# HELP my Puppy has Papilloma Virus!!



## Reef LeDoux (Feb 21, 2015)

If anyone has advise regarding Papilloma, Ill like to hear. I've read they go away on there own, some say they shrink, some say they fall off and my Vet says they need to be surgically removed. I don't want to jump to surgery on a 5 month old puppy. Please see the photos attached. He's still eating well and I started him on Lysine. But I'm not sure how much I should give him. If you've had this issue please tell me how it went, I'm a wreak. This little guy is my world!


----------



## Saphire (Apr 1, 2005)

I had a dog with this many years ago. It's not uncommon in young dogs or seniors who's immune system is weaker. 
It's very contagious to other dogs. In many dogs it resolves itself as the immune system matures. In many dogs it needs to be removed by the vet. My dog had to have several laser procedures to remove them.
I would keep a close eye, feed the best food you can afford to help the immune system be a strong as possible and hope they resolve on their own.


----------



## Momto2GSDs (Mar 22, 2012)

Sorry to hear about your puppy!

Agree with Saphire about his food.

Article: Free Your Dogs From Warts or Papillomas 

Here is the homeopathic remedy mentioned in the article: Thuja: Newton Homeopathics Thuja Dog Cat 
OR Here: Liquid: Thuja Occidentalis ~ Washington Homeopathic Products 
Pills: Thuja Occidentalis ~ Washington Homeopathic Products
Liquid - 3 to 6 drops twice daily
Pellets - 3 to 6 pellets twice daily
The liquid has an alcohol carrier which some dogs detest! The small globular pellets need to be crushed between 2 spoons (which is a challenge!). If you choose the pellets, use two large serving spoons, shake out the pellets on to the spoon, cover pellets with a small piece of paper towel, put the other spoon on top, and crush. The paper towel will keep the pellets from "shooting" out of the spoon! 
There is also another combination Homeopathic that you can try if you do not see improvement in about 2 weeks with the Thuja.

About using Homeopathic Remedies:
-This should be given in "a clean mouth" meaning no food or water 20-30 minutes before and after dosing.
-To dose the dog, simply raise his lip and put liquid drops or crushed power along gum area. This is absorbed by the mucus membranes in the mouth.....which is the quickest way into the system. (It's action is just like when a person is told to put nitro-glycerine under their tongue when having chest pain.)
______
__ASSIGNMENT__
Reproduce the passage of the papilloma thread verbatim, from "I had a dog" up to and including "on their own.".

__DATASET CONTENT__
______
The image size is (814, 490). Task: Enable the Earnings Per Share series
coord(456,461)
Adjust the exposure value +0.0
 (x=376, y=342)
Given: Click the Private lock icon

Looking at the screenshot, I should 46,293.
______
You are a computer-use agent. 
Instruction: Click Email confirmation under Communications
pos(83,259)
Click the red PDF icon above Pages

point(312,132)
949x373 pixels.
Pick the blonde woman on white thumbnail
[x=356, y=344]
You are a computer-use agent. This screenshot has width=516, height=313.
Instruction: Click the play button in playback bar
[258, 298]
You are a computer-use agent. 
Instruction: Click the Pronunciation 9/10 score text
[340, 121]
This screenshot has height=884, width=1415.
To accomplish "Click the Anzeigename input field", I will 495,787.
______
__WORKED SOLUTION__
I had a dog with this many years ago. It's not uncommon in young dogs or seniors who's immune system is weaker. 
It's very contagious to other dogs. In many dogs it resolves itself as the immune system matures. In many dogs it needs to be removed by the vet. My dog had to have several laser procedures to remove them.
I would keep a close eye, feed the best food you can afford to help the immune system be a strong as possible and hope they resolve on their own.